What AI Governance tools can’t do – limitations of AI Governance software

BI & Data Science Analyst at 10 Senses

The EU Artificial Intelligence Act (AI Act) is a European initiative to regulate Artificial Intelligence (AI). It aims to ensure that AI systems developed and deployed in the European Union are safe to use, follow fundamental values, and foster investment and innovation in the European AI market.

The topic of the AI Act and responsible AI is of utmost importance. As a result, we have already published a few articles in relation to these topics, like:


In the last article, we have proposed a few stellar Artificial Intelligence Governance tools that help businesses ensure responsible AI practices and be compliant with the rules imposed by the EU AI Act.

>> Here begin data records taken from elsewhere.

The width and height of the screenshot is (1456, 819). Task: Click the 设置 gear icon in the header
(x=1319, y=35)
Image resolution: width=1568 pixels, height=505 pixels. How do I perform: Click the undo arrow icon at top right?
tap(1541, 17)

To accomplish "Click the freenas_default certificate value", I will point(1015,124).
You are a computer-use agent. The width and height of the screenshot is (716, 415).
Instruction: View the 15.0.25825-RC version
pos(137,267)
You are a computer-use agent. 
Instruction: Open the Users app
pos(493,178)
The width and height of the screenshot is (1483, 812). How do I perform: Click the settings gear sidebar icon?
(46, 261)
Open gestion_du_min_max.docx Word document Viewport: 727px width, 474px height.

Nevertheless, being aware of the possibilities of specific tools is as important as being aware of their limitations.

Although Artificial Intelligence (AI) Governance tools can effectively assist in fostering responsible use of AI within organizations and complying with AI regulation, they are not a remedy for all possible AI Governance issues you need to deal with.

Once you read this article, you will know:

  • Why is AI Governance important,
  • What is the AI Governance framework,
  • What can AI Governance tools help,
  • What can’t AI Governance tools do.


Why is AI Governance important?

Let’s start with a brief recap of the AI Governance basics.

It is the legal framework for Artificial Intelligence in the private and public sectors, ensuring that AI research and AI development follow ethical AI practices. Its objective is to close the gap between accountability and ethics in AI development.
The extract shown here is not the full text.